Ronaldo’s shadow has loomed, and will continue to do so, over the young winger. The mere fact that their position and nationality are the same, are enough for those comparisons to continue. It will be something that Nani is used to, and may finally be able to use as impetus to drive him on, rather than a burden that weighs him down.
But we must acknowledge a sense of perspective: Cristiano Ronaldo was a freak of nature in the Premier League. No one player has decimated teams in the way that Ronaldo did during his last three years at United. Henry was pretty relentless, and Drogba is unplayable when in the groove, but for sheer consistency of performance, I have never seen anything like Ronaldo in the Premier League. Even if you took his goal tally alone (23, 42, 26), that wouldn’t tell the full story. Asking Nani to score 20 goals, as well as 20 assists, is a stiff ask; half that would be a very commendable return for a midfielder.
Giggs’ intention was obviously to instil faith in his teammate; show that they all believe he is capable of being the very best, and that the team now looks to him as one of the players to make something happen out of nothing. How much Nani will have wanted yet another comparison to Ronaldo is questionable, but like I said, it is nothing new to him.
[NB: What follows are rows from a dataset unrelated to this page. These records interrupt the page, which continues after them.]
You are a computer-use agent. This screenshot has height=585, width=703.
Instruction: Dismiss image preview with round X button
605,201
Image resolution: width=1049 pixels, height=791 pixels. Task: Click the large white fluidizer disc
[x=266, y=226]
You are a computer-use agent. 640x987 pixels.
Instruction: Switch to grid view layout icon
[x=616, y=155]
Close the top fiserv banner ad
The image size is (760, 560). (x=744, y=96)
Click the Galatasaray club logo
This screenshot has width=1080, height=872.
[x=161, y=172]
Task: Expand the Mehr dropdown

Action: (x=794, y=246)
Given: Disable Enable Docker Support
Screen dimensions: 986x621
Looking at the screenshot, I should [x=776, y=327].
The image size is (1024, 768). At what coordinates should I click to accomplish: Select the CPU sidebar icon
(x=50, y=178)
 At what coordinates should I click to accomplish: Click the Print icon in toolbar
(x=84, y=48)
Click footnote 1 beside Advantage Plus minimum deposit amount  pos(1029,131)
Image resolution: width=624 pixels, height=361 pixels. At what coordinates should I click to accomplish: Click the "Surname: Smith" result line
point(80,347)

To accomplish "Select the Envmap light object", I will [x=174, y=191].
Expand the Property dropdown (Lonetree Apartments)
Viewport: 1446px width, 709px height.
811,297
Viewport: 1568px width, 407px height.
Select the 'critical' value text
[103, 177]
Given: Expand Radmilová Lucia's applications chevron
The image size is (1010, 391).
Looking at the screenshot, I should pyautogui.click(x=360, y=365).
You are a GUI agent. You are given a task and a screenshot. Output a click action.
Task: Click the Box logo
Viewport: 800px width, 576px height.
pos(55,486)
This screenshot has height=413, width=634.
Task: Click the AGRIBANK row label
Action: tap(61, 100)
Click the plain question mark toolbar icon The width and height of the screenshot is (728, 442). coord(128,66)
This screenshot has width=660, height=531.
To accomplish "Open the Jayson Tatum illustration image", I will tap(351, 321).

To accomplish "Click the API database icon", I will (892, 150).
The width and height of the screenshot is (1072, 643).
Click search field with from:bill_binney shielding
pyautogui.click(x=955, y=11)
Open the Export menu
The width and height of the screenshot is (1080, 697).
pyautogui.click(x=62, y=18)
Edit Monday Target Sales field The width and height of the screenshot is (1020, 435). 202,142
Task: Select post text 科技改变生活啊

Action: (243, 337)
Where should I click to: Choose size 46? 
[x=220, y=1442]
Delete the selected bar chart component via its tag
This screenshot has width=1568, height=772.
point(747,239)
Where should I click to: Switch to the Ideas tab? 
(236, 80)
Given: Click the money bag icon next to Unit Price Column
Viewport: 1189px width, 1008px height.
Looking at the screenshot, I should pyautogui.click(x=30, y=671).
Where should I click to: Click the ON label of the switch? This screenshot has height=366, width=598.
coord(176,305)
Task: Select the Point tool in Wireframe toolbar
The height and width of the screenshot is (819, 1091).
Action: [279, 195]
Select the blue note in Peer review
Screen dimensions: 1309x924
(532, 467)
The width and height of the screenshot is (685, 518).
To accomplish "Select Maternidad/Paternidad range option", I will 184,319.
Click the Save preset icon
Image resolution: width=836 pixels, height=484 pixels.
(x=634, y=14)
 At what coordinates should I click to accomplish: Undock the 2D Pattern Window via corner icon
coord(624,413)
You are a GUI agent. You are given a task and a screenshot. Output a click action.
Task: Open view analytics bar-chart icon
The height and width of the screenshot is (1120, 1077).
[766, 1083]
While Nani has indeed developed into a potent weapon for Sir Alex Ferguson, he is by no means the finished article, and there is still work to be done (by both his and Giggs’ admission). It is still early on in the season, and still relatively early in his United career, which at this current juncture, is heading in the right direction. But it may do the player some good not to give such a high target to meet. He could never reach the heights of Ronaldo, and still have an incredible career, there is no shame in that. But in terms of his importance to the United set-up, he is certainly growing in stature. United and their fans will hope that growth continues.